── Supplied passage ──

- Born: 1946 New York City, New York
- Education: Radcliffe College, California Institute of Technology
- Known for: Being one of the designers of the Keck observatory
- Awards: Ernest F. Fullam Award of the Dudley Observatory
- Scientific career
- Fields: Astronomy
- Workplaces: University of California Berkeley, Kitt Peak National Observatory, California Institute of Technology
- Doctoral advisor: Guido Münch
- Website: https://www.pma.caltech.edu/content/judith-g-cohen and http://www.astro.caltech.edu/~jlc/

= Judith Gamora Cohen =

American astronomer

Judith Gamora Cohen (born 1946), is an American astronomer and the Kate Van Nuys Page Professor of Astronomy at the California Institute of Technology. She is a recognized expert regarding the Milky Way Galaxy, particularly with respect to the Galaxy's outer halo. She also played a key role in the design and construction of the Keck Telescope.

==Early life and education==
Born in 1946, in New York City, New York, Cohen grew up in Brooklyn. Educated in the city's public schools, she also attended the Workmen's Circle schools in Brooklyn. The recipient of a National Merit Scholarship, she attended Radcliffe College, graduating from there in 1967 with a Bachelor of Arts degree in astronomy. In 1971, she was awarded a PhD in astronomy from the California Institute of Technology (Caltech). Her dissertation, The lithium isotope ratio in F and G field stars, was supervised by Guido Münch.

───
── Stored data ──

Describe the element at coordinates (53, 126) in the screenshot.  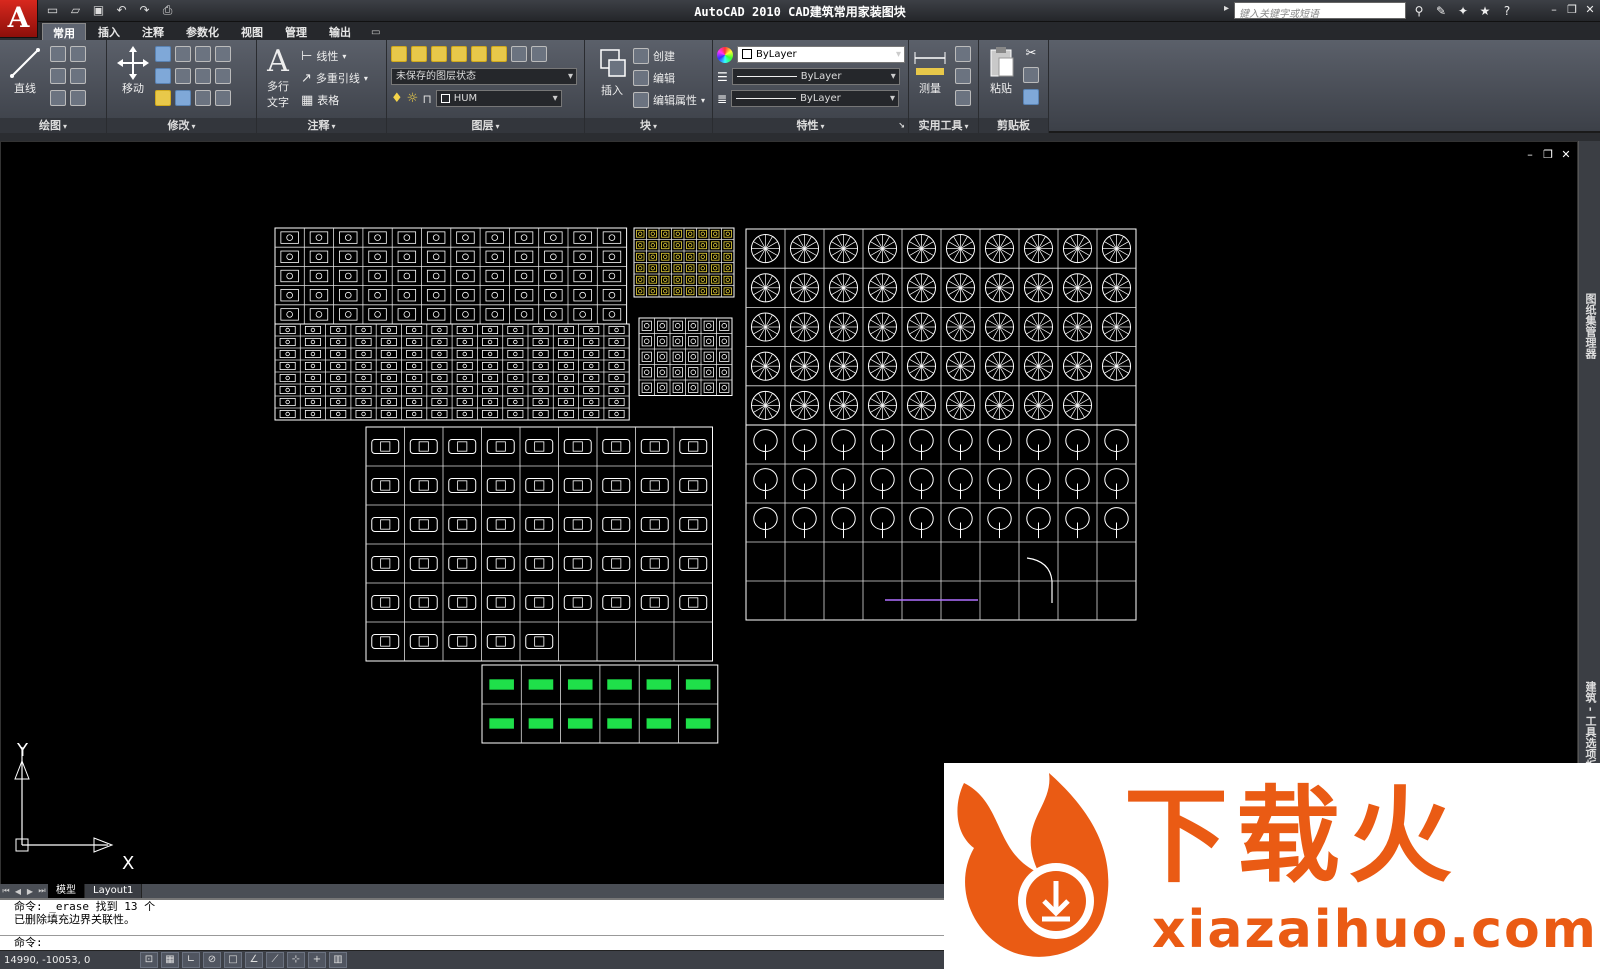
I see `panel-title-draw: 绘图 ▾` at that location.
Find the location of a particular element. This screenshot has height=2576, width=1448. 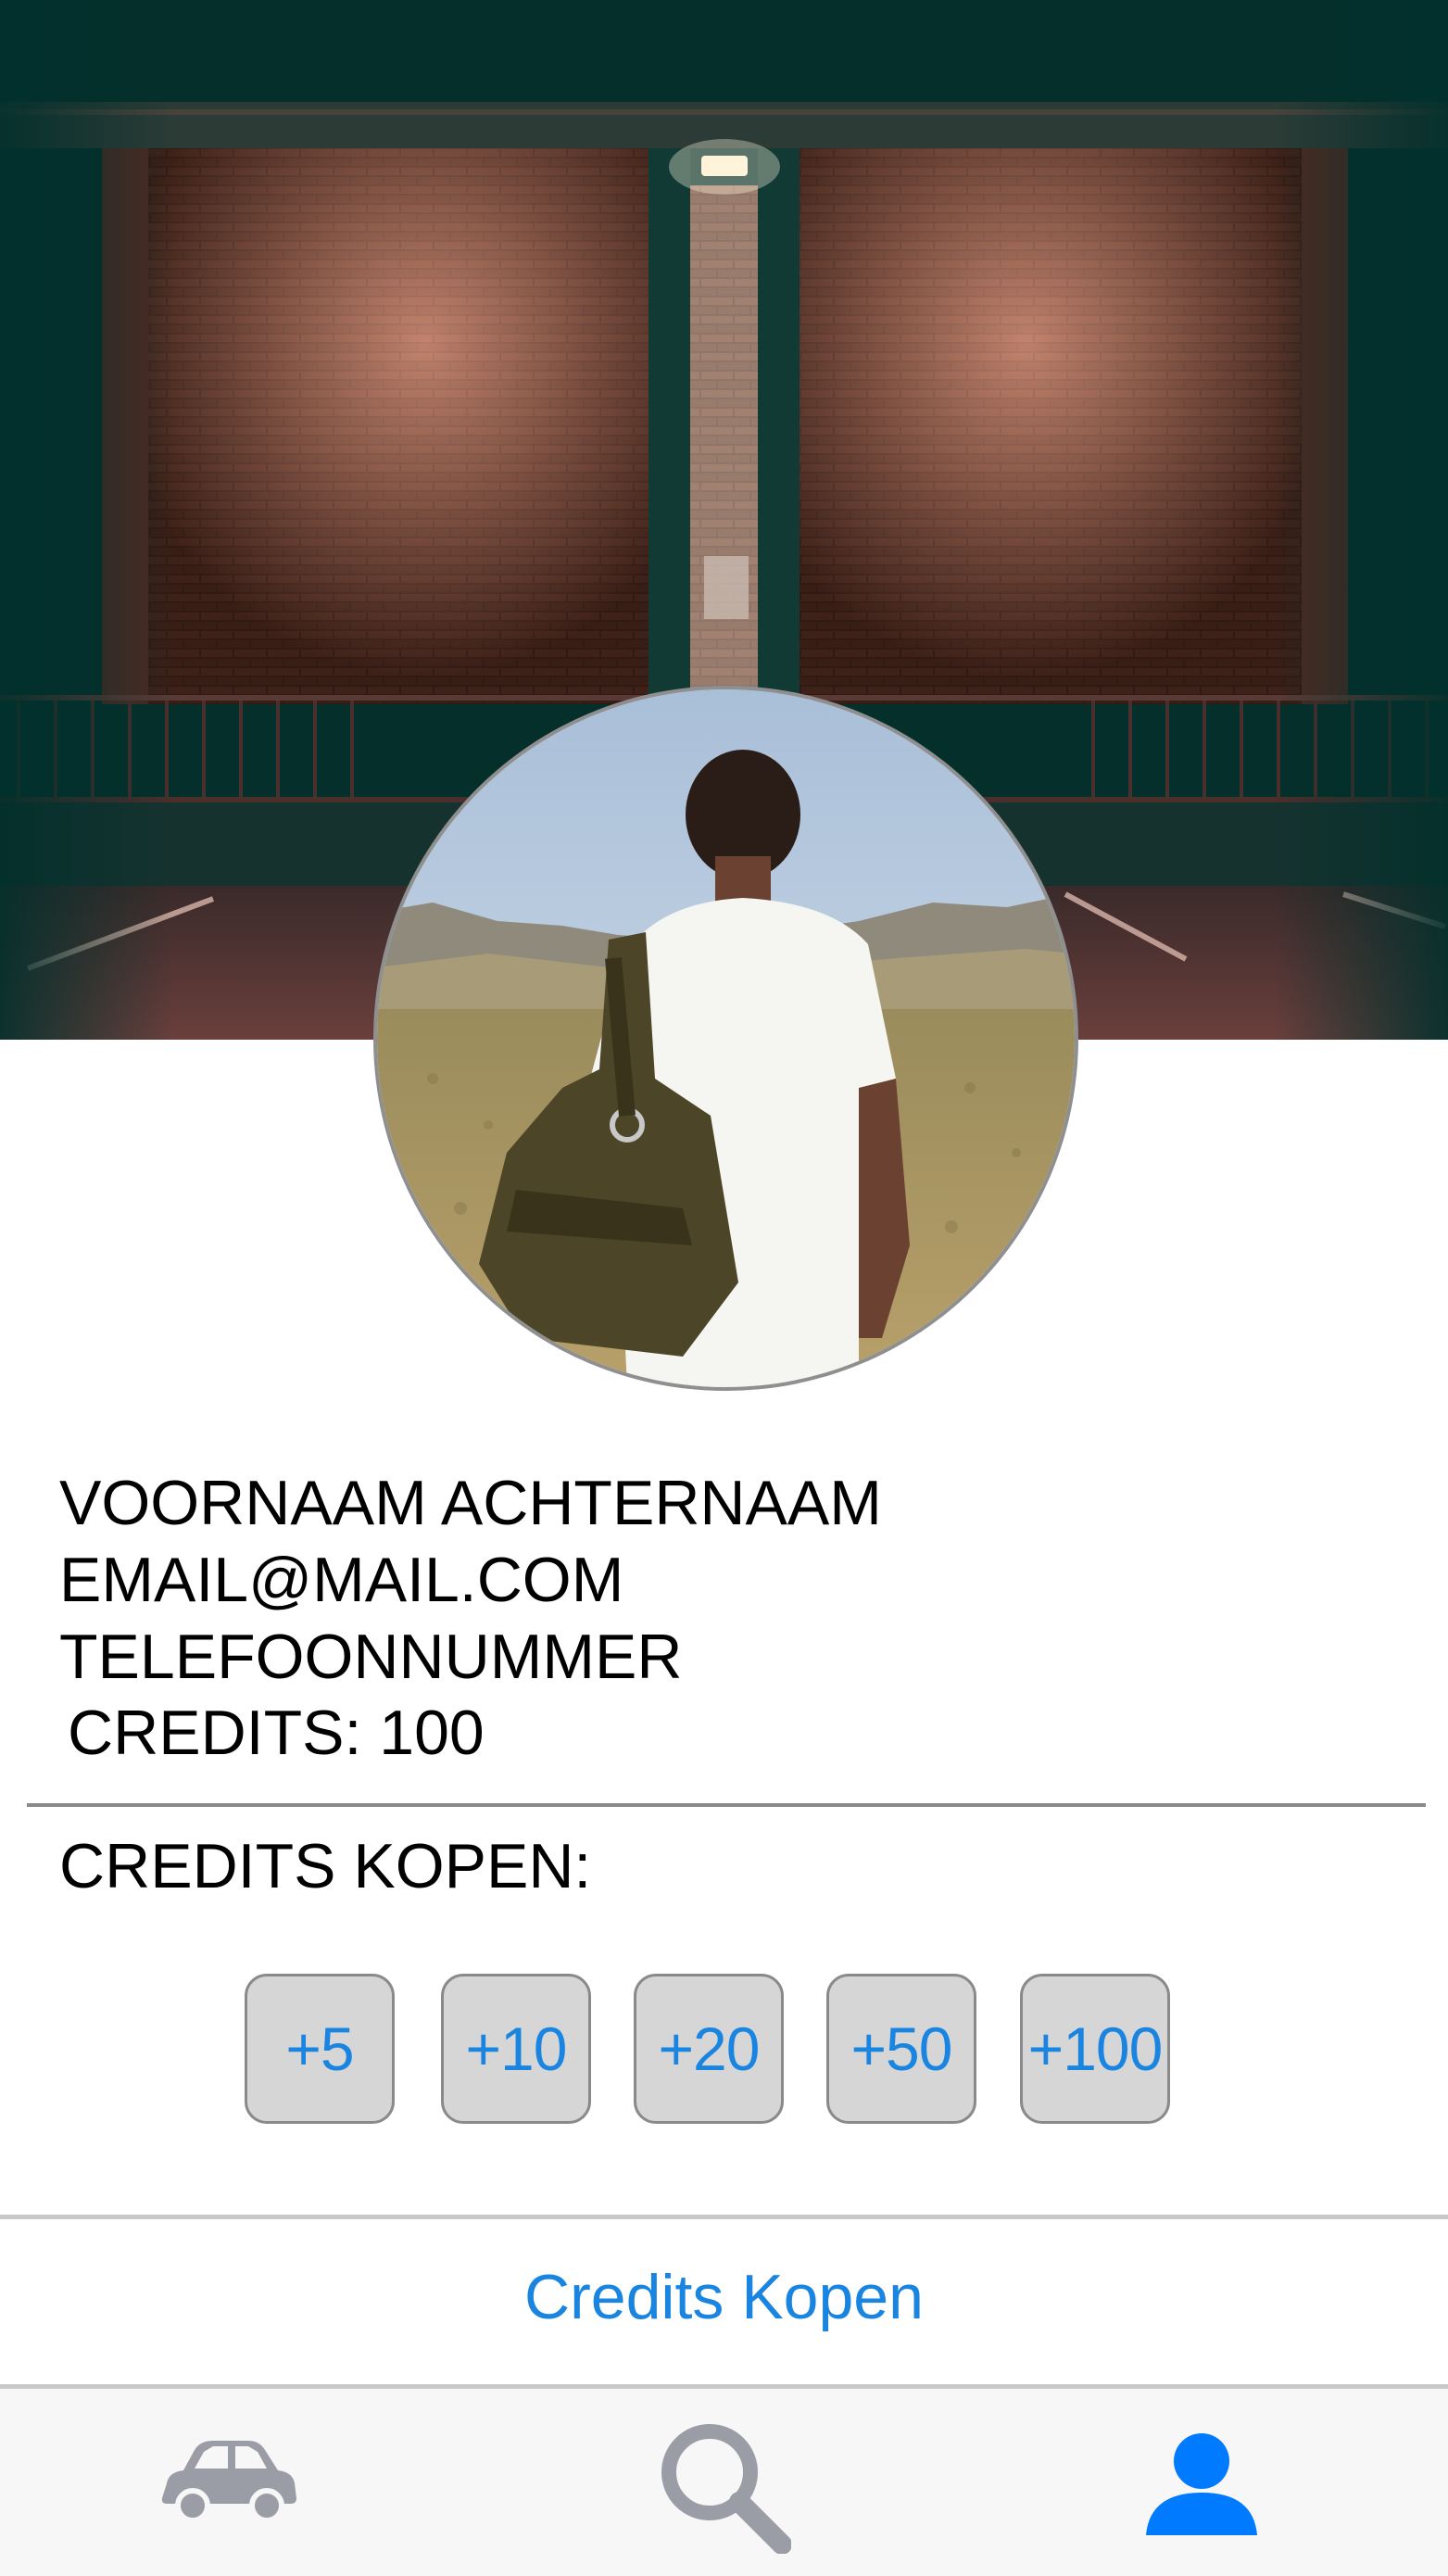

add-50-credits-button: +50 is located at coordinates (901, 2049).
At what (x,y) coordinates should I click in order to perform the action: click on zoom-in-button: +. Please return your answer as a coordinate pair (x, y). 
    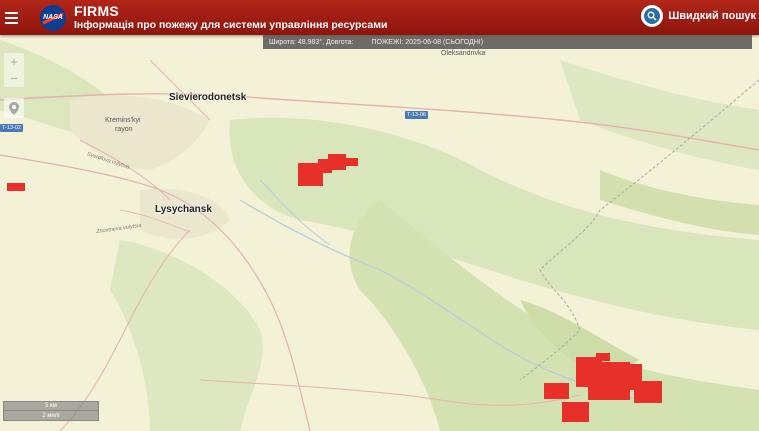
    Looking at the image, I should click on (14, 62).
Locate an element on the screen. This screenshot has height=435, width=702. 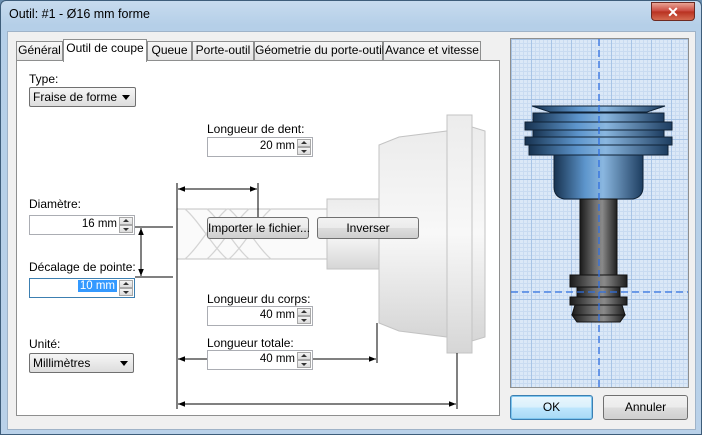
longueur-totale-spinner is located at coordinates (304, 360).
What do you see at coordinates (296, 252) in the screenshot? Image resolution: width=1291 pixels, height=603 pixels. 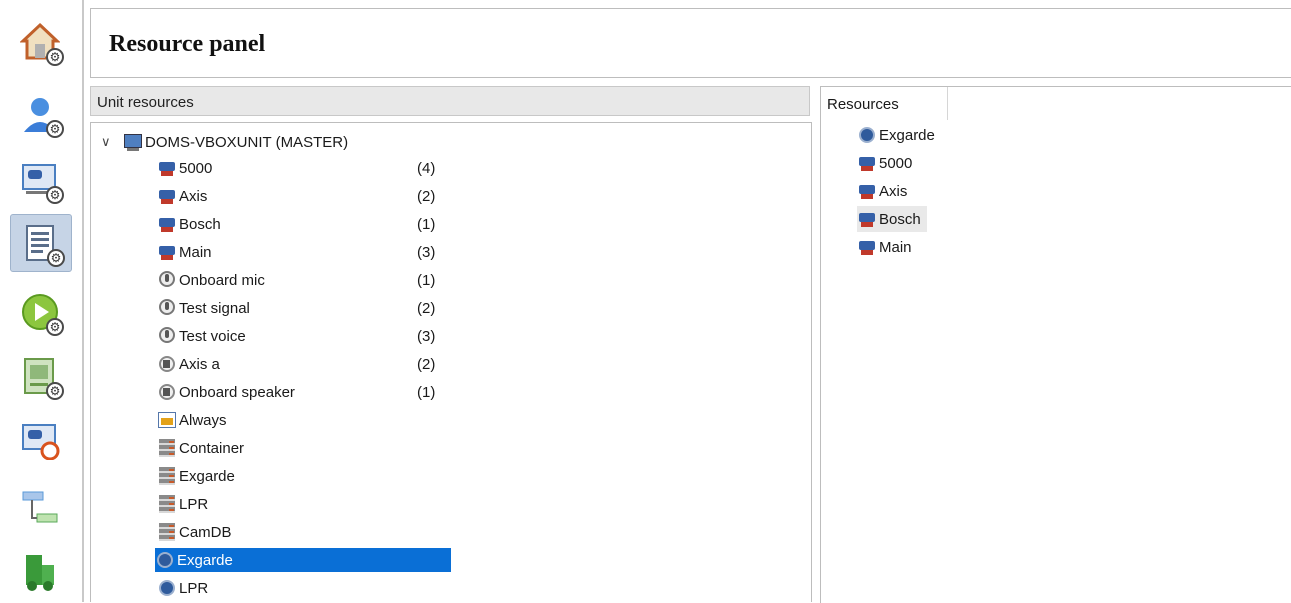 I see `tree-item: Main (3)` at bounding box center [296, 252].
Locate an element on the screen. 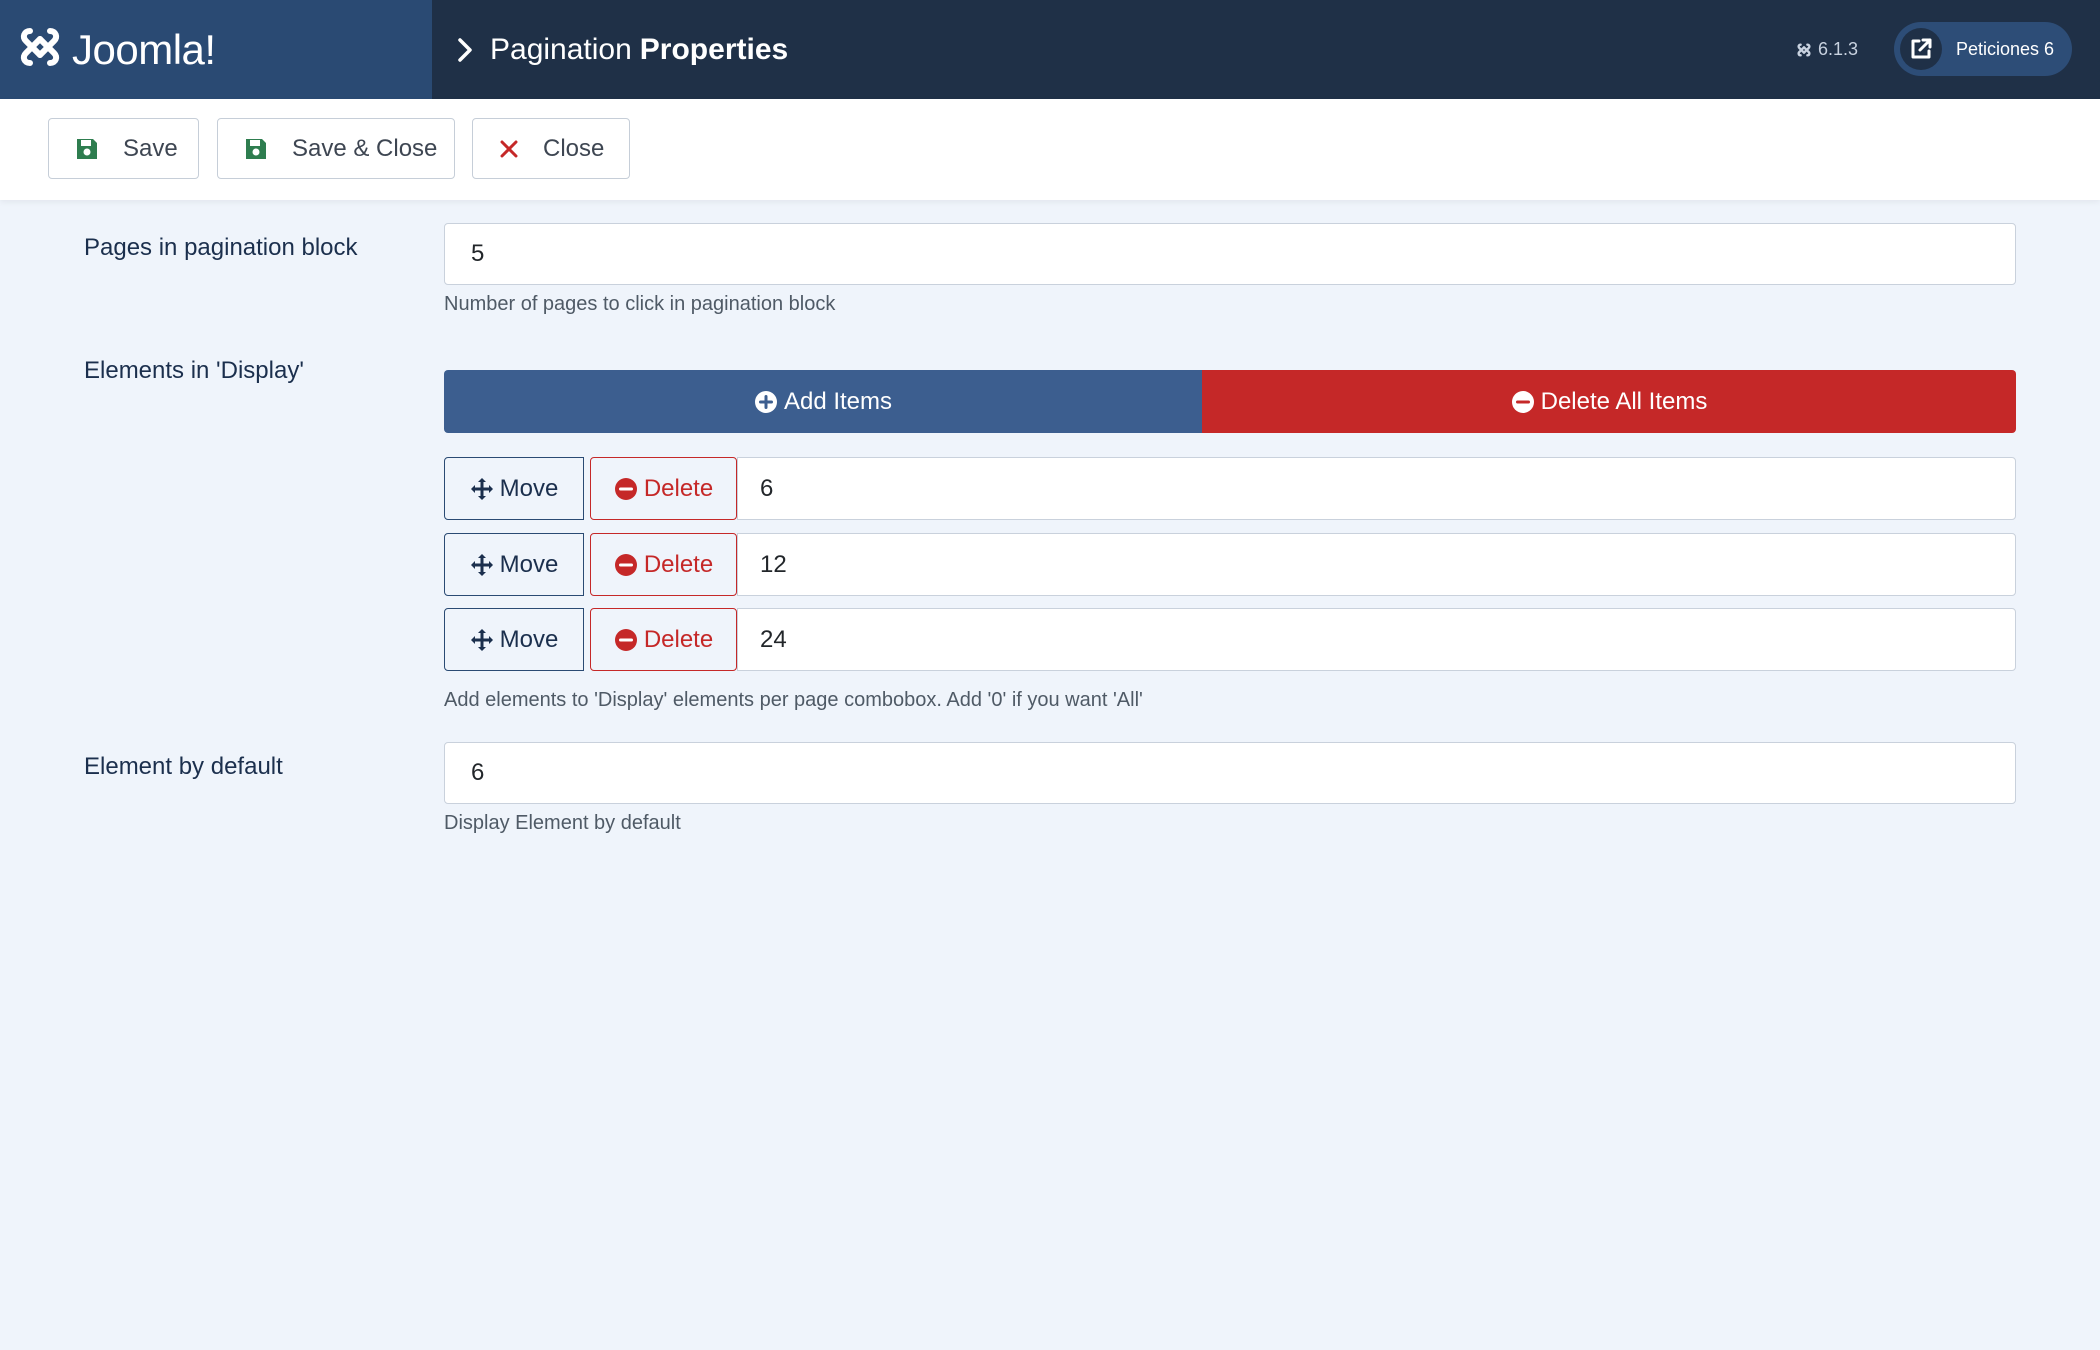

───

_Work item A_. Say whether each statement below agrees with the Judith Gamora Cohen biography: (i) Cohen graduated from Radcliffe College in 1967; (ii) Guido Münch supervised her dissertation; (iii) Cohen grew up in Manhattan. Answer yes or no for each and quote the deciding words of the biography.
_Work item B_. Please reproduce the records from their start through the line holding "longueur-totale-spinner is located", inclusive, swapping "screenshot" for "screen capture" and changing nothing else. Leave the pictures out.

_Expected output A_.
(i) Yes: "graduating from there in 1967 with a Bachelor of Arts degree in astronomy"
(ii) Yes: "was supervised by Guido Münch"
(iii) No: "Cohen grew up in Brooklyn"

_Expected output B_.
Describe the element at coordinates (53, 126) in the screen capture.  
I see `panel-title-draw: 绘图 ▾` at that location.
Find the location of a particular element. This screen capture has height=2576, width=1448. 

add-50-credits-button: +50 is located at coordinates (901, 2049).
At what (x,y) coordinates should I click in order to perform the action: click on zoom-in-button: +. Please return your answer as a coordinate pair (x, y). 
    Looking at the image, I should click on (14, 62).
Locate an element on the screen. This screen capture has height=435, width=702. 
longueur-totale-spinner is located at coordinates (304, 360).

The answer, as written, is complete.